Greta is my anxiety.
And while she has influenced my writing in many ways, I’m slowly learning how to take the mic away from her. She doesn’t like movement or dance much, so I use those as tools. Walking while I write. Letting my body move so my mind can quiet down. It’s become my secret weapon when I’m working on my book.
Greta loves alcohol and THC. They fueled her and amplified her, especially THC, in dangerous ways. It’s been about six months without both of those things, and I am incredibly proud of myself for that. All of this is to say, I’m realizing she will probably always be a part of me. I just need to stop letting her lead.
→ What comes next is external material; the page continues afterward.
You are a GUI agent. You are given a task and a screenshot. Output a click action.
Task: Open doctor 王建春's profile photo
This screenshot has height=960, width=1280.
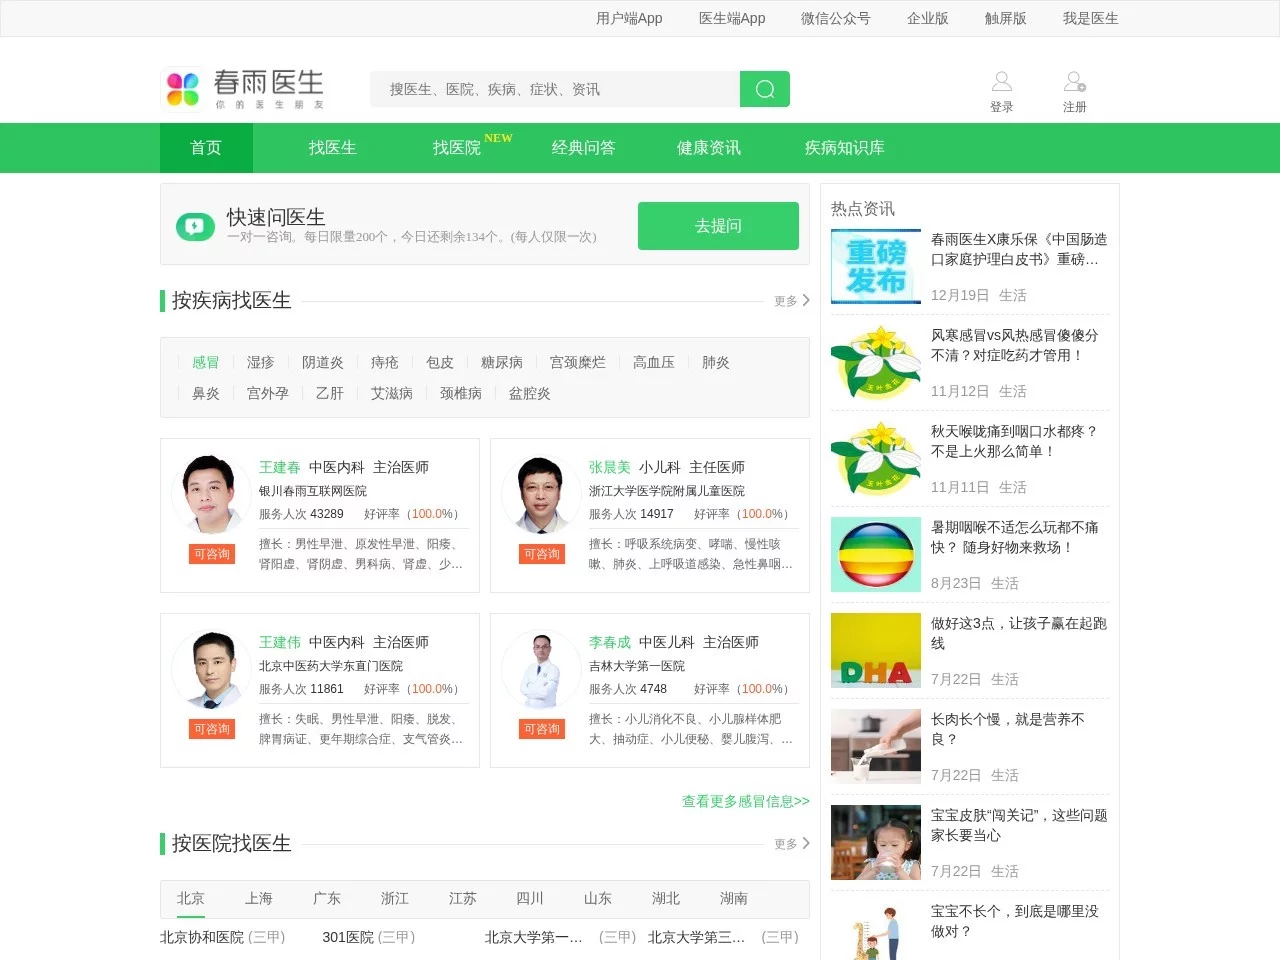click(x=211, y=493)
Anxiety, self-doubt, people-pleasing, the helper. Those echoes didn’t just want to be heard. They wanted somewhere to land. Writing became the place where pain could move instead of bouncing endlessly inside me. Where experience could be broken down, reshaped, and passed forward so it didn’t stay lodged in my chest. Speaking my truth out loud has never come easily to me, but writing has become my outlet. I didn’t realize how much I needed it until I started letting myself use it this way. I write to process, to make sense of things, and to give my pain somewhere to go instead of carrying it alone.
And I share it not just as a form of therapy for myself, but to remind others they aren’t alone. If you’re like me and tend to process pain quietly and internally, it can feel isolating. I want my writing to be a reminder that you’re not broken. That you matter. That your feelings are valid. That we have more in common than we think.
This year I learned that the echoes that followed me into this new room, this new version of myself, will follow me into the next chapter too. They don’t disappear. No matter how hard we try to silence or erase them, they live quietly in our subconscious. What I’ve realized is that it’s up to us how much power we give them.